В середине 19 в. Англия, победив Китай, навязала ему потребление дешевого опиума и разрушила его производительные силы ввозом дешевой английской мануфактуры — результатом стала сокращение населения Поднебесной за несколько десятилетий на 40 млн. чел (- 10 % населения).

И точно также за последние 20 лет более тринадцати миллионов человек стали в России жертвой господства истребительно-потребительской идеологии и разрушения производительных сил (опять — таки вымирание почти 10 % населения). И на эти миллионы погибших было наплевать даже тем, кто по своим должностным обязанностям должен был спешить на помощь. За то, чтобы услышать крик и стон погибающих, не было заплачено журналистам и прочим медийщикам. Зачем спасать ближнего своего, оказавшегося в беде — если тут ничего не получится сожрать или откусить.

Культ потребительства всегда дополняется безответственностью — оба эгоистических явления находились и находятся в симбиозе.

Но, как я уже упоминал, дело не сводится только к элите. Значительная часть народа также заражена потребительством и одновременно безразличием ко всему тому, что не сулит нового потребления. В пяти метрах от жруна-потребителя будут насиловать и убивать ребенка, а он не повернет головы, хотя завтра может наступить очередь его собственного отпрыска. Он будет на своей тачке «рассекать» с полной скоростью пешеходный переход, с восторгом потребляя мощь своего мотора, не задумываясь, что завтра его собственная мать не успеет выпорхнуть из-под колес чьей-то крутой тачки.

Вспомнить всё

Русского, из человека, способного к самопожертвованию «ради други своя», традиционно настроенного на солидарные и коллективные действия (чрезвычайно необходимым в природно-климатическом и геополитическом пространстве России), сделали атомом, если точнее ионом, который носит между электродами спроса и предложения.

──────────

**Задание**: Верни дословно фрагмент текста о культе потребительства: всё от слов «И точно также» и до слов «находятся в симбиозе.» включительно.

**Строки**:

──────────

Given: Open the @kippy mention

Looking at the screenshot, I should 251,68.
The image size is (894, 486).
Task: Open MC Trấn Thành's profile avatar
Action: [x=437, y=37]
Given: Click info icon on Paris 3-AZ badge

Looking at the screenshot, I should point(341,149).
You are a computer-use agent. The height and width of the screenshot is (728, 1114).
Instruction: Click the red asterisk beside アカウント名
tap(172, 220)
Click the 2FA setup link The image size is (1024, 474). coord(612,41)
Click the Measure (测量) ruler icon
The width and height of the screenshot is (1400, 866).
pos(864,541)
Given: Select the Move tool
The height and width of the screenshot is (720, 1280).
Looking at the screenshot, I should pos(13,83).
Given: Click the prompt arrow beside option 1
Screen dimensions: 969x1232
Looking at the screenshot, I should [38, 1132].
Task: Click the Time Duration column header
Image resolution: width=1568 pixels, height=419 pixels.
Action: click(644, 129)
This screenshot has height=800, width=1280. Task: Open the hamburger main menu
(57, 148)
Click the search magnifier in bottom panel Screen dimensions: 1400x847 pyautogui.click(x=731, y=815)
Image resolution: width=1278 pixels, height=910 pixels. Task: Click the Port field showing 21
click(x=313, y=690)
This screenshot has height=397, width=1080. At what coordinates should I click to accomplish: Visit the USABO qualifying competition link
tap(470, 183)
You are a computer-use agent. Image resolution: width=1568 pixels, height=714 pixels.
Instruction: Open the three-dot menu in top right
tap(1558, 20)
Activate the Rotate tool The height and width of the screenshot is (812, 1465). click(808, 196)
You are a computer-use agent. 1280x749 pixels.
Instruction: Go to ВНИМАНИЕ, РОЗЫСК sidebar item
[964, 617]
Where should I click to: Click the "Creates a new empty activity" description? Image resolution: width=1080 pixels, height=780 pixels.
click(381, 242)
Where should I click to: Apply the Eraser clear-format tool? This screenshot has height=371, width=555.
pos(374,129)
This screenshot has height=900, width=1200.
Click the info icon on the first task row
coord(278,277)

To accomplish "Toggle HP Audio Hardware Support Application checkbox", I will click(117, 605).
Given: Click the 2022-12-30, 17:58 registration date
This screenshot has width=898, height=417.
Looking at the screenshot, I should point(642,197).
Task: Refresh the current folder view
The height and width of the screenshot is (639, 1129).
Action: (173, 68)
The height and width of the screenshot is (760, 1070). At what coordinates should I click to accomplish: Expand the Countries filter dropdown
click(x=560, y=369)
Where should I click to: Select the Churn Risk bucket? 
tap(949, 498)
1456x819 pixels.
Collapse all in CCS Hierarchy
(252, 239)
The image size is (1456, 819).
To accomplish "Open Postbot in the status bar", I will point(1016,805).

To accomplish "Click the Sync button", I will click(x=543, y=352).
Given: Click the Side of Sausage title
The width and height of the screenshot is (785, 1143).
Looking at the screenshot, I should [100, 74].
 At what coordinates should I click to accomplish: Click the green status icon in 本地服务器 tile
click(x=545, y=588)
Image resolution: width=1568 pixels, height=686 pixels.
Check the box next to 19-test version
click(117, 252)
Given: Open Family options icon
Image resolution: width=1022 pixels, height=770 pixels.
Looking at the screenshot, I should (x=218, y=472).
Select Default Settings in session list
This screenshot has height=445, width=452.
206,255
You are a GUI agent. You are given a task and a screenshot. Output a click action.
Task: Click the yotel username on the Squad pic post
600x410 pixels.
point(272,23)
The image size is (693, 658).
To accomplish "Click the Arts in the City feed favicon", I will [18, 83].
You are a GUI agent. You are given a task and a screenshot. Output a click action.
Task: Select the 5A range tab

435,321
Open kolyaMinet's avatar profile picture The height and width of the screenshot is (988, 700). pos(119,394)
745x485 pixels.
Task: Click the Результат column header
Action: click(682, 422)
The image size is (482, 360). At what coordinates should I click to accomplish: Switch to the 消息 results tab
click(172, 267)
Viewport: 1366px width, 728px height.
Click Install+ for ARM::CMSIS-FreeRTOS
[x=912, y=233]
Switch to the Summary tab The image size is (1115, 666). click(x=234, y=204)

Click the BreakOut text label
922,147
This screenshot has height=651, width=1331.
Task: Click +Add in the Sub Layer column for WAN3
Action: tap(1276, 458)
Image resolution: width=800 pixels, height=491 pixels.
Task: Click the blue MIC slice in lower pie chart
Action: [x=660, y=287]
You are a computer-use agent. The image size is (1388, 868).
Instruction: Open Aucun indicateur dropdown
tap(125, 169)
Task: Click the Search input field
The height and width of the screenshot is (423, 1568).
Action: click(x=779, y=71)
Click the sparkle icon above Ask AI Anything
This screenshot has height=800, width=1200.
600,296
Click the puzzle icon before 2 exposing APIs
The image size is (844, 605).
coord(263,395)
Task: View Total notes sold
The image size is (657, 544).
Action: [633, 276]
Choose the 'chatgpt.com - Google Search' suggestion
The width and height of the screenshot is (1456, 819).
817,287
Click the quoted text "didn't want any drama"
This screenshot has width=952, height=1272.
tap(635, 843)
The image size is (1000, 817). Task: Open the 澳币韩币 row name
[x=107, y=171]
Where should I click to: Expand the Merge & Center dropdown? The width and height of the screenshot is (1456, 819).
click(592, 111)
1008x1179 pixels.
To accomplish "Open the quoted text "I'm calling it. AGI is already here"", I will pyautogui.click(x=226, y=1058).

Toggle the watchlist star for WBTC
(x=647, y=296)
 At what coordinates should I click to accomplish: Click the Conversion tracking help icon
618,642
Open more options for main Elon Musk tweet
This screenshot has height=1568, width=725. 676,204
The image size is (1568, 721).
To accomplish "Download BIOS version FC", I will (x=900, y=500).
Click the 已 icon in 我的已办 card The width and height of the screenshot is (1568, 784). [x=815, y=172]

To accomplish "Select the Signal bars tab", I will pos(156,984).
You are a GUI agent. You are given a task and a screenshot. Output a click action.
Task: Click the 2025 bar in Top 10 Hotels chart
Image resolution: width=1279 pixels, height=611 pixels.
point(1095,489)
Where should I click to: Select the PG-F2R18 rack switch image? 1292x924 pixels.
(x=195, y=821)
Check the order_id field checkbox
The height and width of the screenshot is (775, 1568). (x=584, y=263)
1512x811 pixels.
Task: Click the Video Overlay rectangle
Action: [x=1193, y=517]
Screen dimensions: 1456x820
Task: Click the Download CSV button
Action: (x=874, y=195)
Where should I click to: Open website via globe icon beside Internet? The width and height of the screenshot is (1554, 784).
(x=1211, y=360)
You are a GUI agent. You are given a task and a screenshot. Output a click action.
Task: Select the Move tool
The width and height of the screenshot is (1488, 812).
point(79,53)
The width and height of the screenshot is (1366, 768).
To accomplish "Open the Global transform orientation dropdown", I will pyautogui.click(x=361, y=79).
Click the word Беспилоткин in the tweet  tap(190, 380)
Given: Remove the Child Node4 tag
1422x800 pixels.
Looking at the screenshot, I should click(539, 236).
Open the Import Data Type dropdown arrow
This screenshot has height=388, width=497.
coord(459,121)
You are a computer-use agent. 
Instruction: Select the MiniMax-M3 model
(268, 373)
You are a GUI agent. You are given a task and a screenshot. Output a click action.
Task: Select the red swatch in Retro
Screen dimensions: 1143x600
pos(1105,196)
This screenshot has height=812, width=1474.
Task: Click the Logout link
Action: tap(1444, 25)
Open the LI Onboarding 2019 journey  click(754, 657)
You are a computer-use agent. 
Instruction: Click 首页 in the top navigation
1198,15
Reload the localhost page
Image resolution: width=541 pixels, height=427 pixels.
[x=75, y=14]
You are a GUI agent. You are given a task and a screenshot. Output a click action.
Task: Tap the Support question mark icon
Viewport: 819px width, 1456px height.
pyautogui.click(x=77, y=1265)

──────────

**Ответ**:
И точно также за последние 20 лет более тринадцати миллионов человек стали в России жертвой господства истребительно-потребительской идеологии и разрушения производительных сил (опять — таки вымирание почти 10 % населения). И на эти миллионы погибших было наплевать даже тем, кто по своим должностным обязанностям должен был спешить на помощь. За то, чтобы услышать крик и стон погибающих, не было заплачено журналистам и прочим медийщикам. Зачем спасать ближнего своего, оказавшегося в беде — если тут ничего не получится сожрать или откусить.

Культ потребительства всегда дополняется безответственностью — оба эгоистических явления находились и находятся в симбиозе.